Run MapReduce jobs on Hadoop or Amazon Web Services
http://packages.python.org/mrjob/
Other
2.61k stars 588 forks source link

ops, ssh subprocess exited with return code 255, restarting... #1862

Open aaqibjavith opened 5 years ago

aaqibjavith commented 5 years ago

I am trying to find keywords from CommonCrawl archive. When I tried to run with one wet.gz file, it works fine. But If I try to run our script with entire wet archive files, then we got following error.
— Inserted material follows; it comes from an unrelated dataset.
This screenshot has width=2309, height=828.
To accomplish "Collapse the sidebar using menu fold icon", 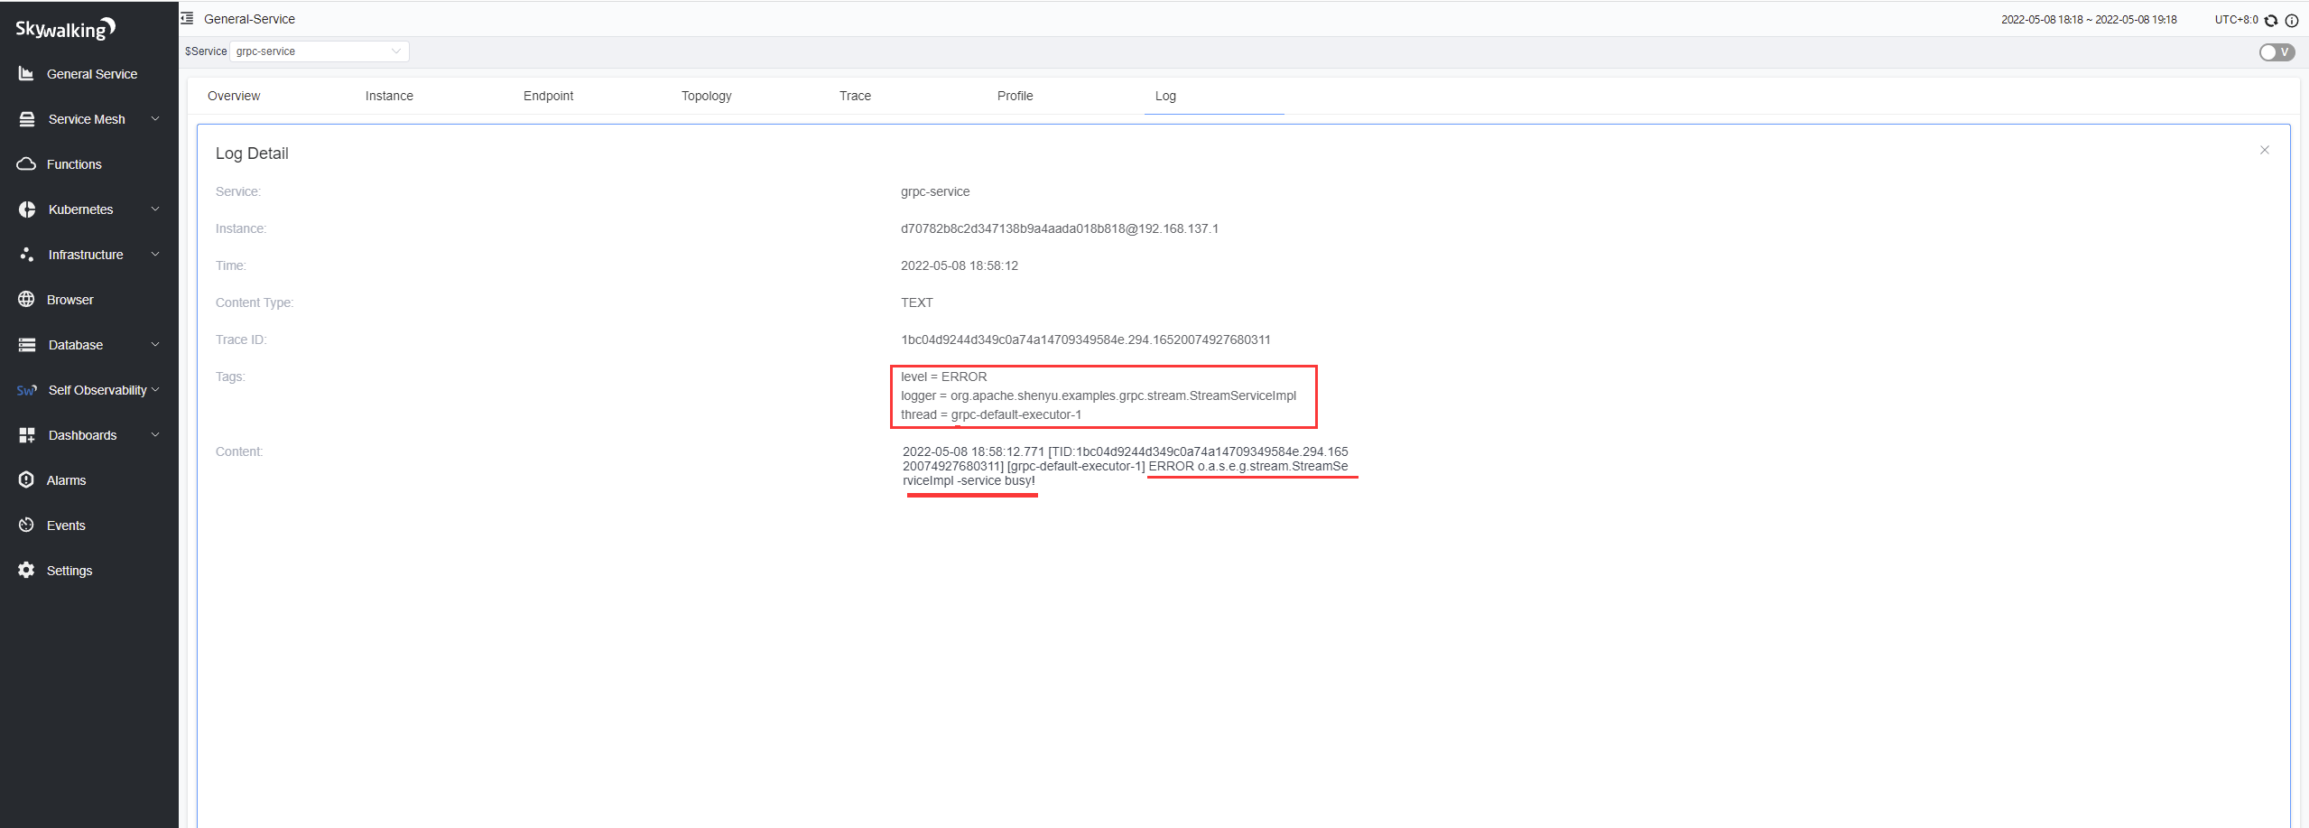I will coord(188,19).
Using s3://mrjob-1c535120e37b953d/tmp/ as our temp dir on S3
Copying local files to s3://mrjob-1c535120e37b953d/tmp/email_address.ec2-user.20181007.080547.129600/files/...
Adding our job to existing cluster j-119SGKPP3LAQ2
Creating temp directory /tmp/email_address.ec2-user.20181007.080547.129600
  Connect to resource manager at: http://localhost:40548/cluster
Waiting for Step 1 of 1 (s-KV7OE1GS86IV) to complete...
  RUNNING for 0:00:05
  Oops, ssh subprocess exited with return code 255, restarting...
  Connect to resource manager at: http://localhost:40548/cluster
  RUNNING for 0:02:44
  Oops, ssh subprocess exited with return code 255, restarting...
  Connect to resource manager at: http://localhost:40548/cluster
  RUNNING for 0:05:26
  Oops, ssh subprocess exited with return code 255, restarting...
  Connect to resource manager at: http://localhost:40548/cluster
  RUNNING for 0:08:08
  Oops, ssh subprocess exited with return code 255, restarting...
  Connect to resource manager at: http://localhost:40548/cluster
  RUNNING for 0:10:50
  Oops, ssh subprocess exited with return code 255, restarting...
  Connect to resource manager at: http://localhost:40548/cluster
  RUNNING for 0:13:31
  Oops, ssh subprocess exited with return code 255, restarting...
  Connect to resource manager at: http://localhost:40548/cluster
  RUNNING for 0:16:13
  Oops, ssh subprocess exited with return code 255, restarting...
  Connect to resource manager at: http://localhost:40548/cluster
  RUNNING for 0:18:55
  Oops, ssh subprocess exited with return code 255, restarting...
  Connect to resource manager at: http://localhost:40548/cluster
  RUNNING for 0:21:37
  FAILED
 Cluster j-119SGKPP3LAQ2 is WAITING: Cluster ready after last step failed.

Why is this happening? How do I resolve this issue?

I am running mrjob script from one of our EC2 instances, not from my mac.

fizerkhan commented 5 years ago

+1 Due to this, I could not use the mrjob. Could anyone help me to fix this issue?